Cornell siblings shared career insight with students when they discussed their distinct, but overlapping career paths in professional sports Tuesday.
Joseph Carl "JC" Tretter Jr. ’13 of the Green Bay Packers and Katie Tretter AEM ’11 of Nielsen spoke in Ives Hall at an event hosted by the ILR Sports Business Society.
Katie Tretter spoke in person and her brother joined by telephone, due to off-season training in San Diego.
The presentation began with Tretter describing her transition from Cornell.
“As I was getting ready to graduate from Cornell, I accepted a full-time offer with the Nielsen Company,” she said.
“I was brought into a two-year leadership development program that allowed me to experience a number of different client rotations across our various analytic practice areas.”
Now working with clients to improve their retail sales at Wal-Mart Stores Inc., she led the audience through interactive slides inviting them to guess – based on data collected by Nielsen – America’s favorite sports, teams and athletes.
Highlighting the importance of data, she said, “We are able to take different pieces from all our data sets and look at sentiment across athletes.”
Nielsen’s syndicated tool, Nielsen N-Score, is used to evaluate endorsement potential for personalities across the sports, television, film, music, book publishing and radio industries, she said.

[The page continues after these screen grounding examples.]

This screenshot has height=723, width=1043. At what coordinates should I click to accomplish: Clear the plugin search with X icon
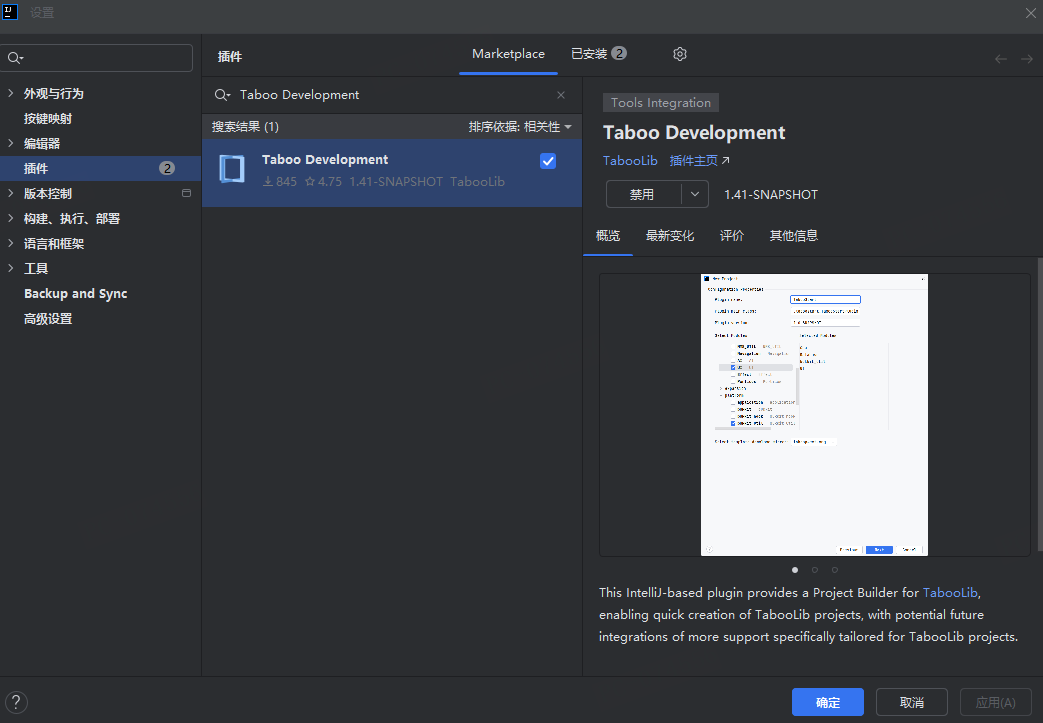561,95
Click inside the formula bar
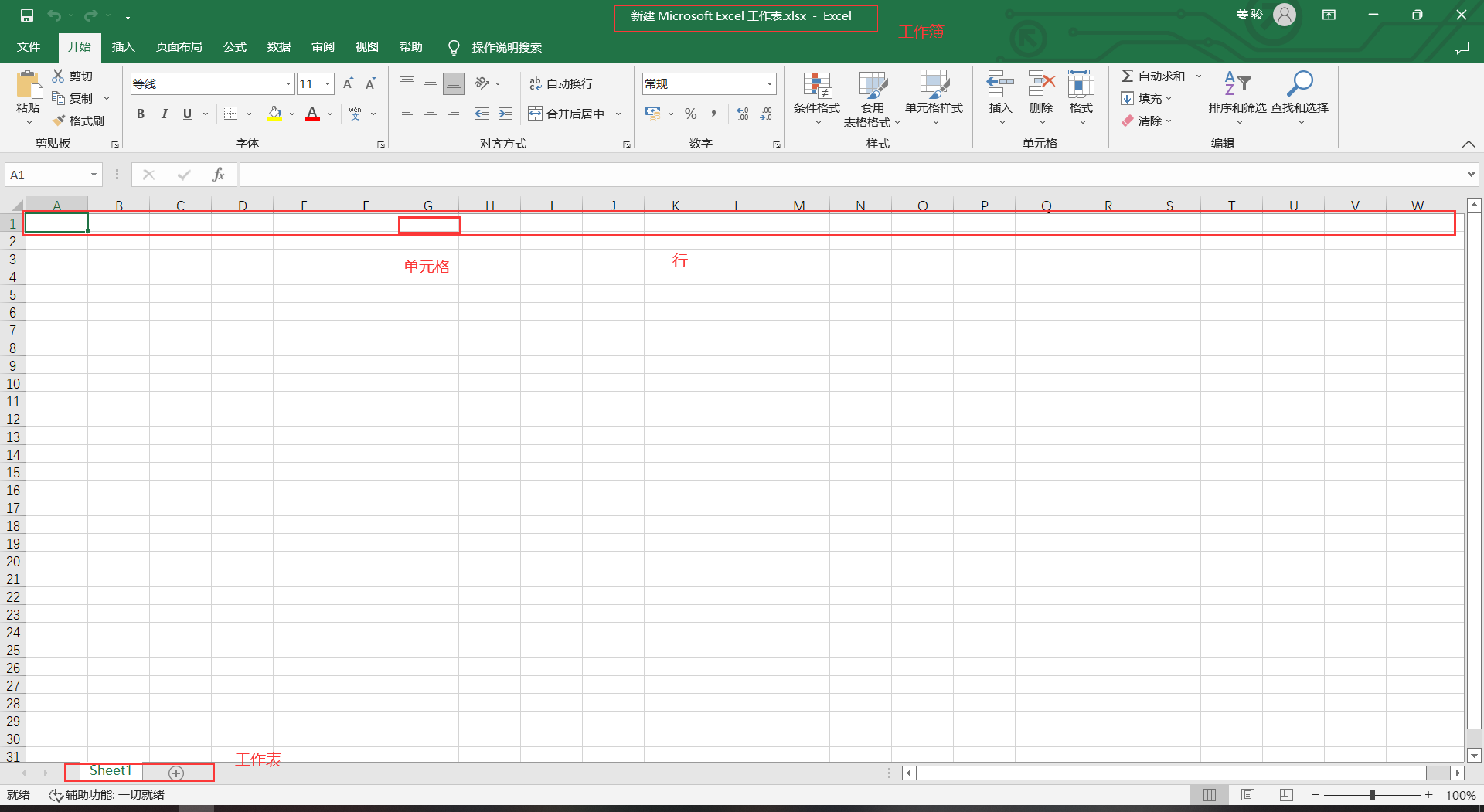This screenshot has width=1484, height=812. tap(541, 175)
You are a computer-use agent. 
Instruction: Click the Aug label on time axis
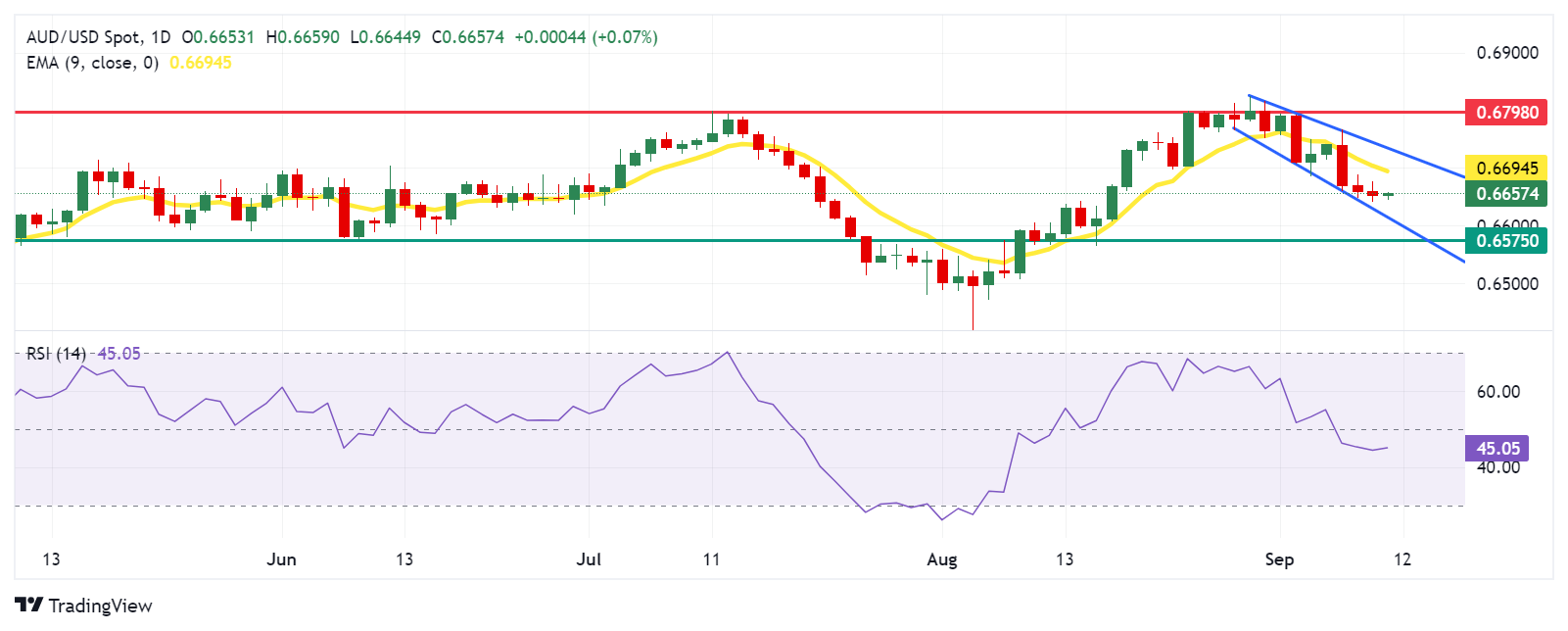941,559
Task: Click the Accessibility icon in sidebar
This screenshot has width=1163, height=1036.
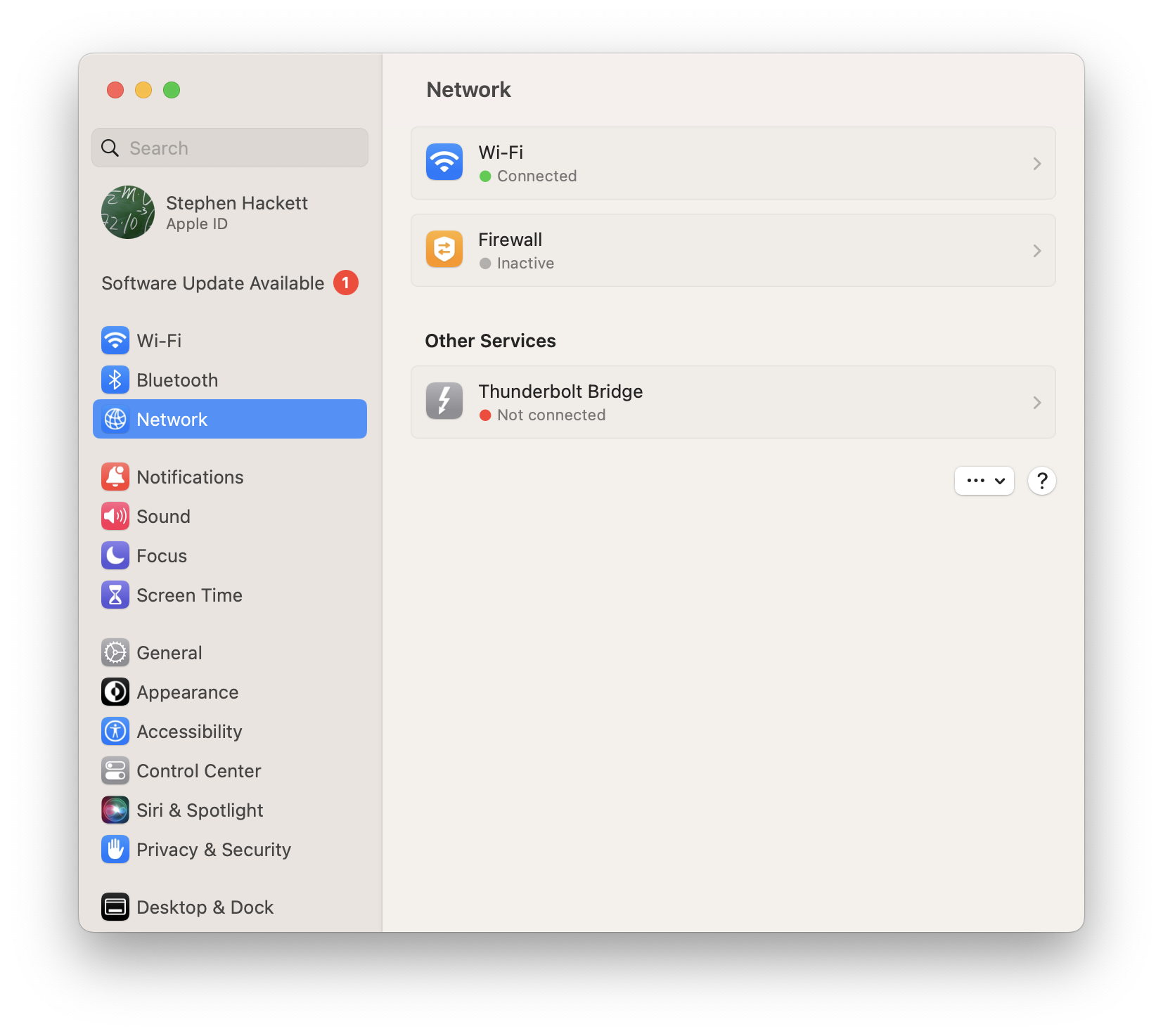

It leverages a variety of Nielsen data sets such as TV ratings.
“So, companies come to us seeking the best candidates to endorse their products. They want to figure out who resonates most with their target market.”
JC Tretter talked with the audience about playing for the Big Red as a tight end during his first two years at Cornell.
“We had a bunch of talented players on offense, but we struggled protecting the quarterback,” he said. “So, I wanted to help the team, and it became clear that it was the best chance that I had to play at the next level.”
“When I made the move to the offensive line, interest started coming in from the NFL level,” Tretter said.
By spring of his senior year, he was preparing for the NFL draft and combine.
“Luckily, I had some very nice professors that were lenient with my attendance record during that time,” Tretter said. “I was drafted in the fourth round by the Green Bay Packers.”
Tretter spoke on making the rare transition from the Ivy League to the NFL.
“There is obviously a big jump in talent, but people don’t really realize that there is a big jump in talent for everybody,” Tretter said.
“The NFL is an all-star league … only the one and two best players from the very best college programs make it to the NFL.”
“People who played at Alabama played against other (future) pros, but were not playing against all pros, so everybody had to get used to the talent level.”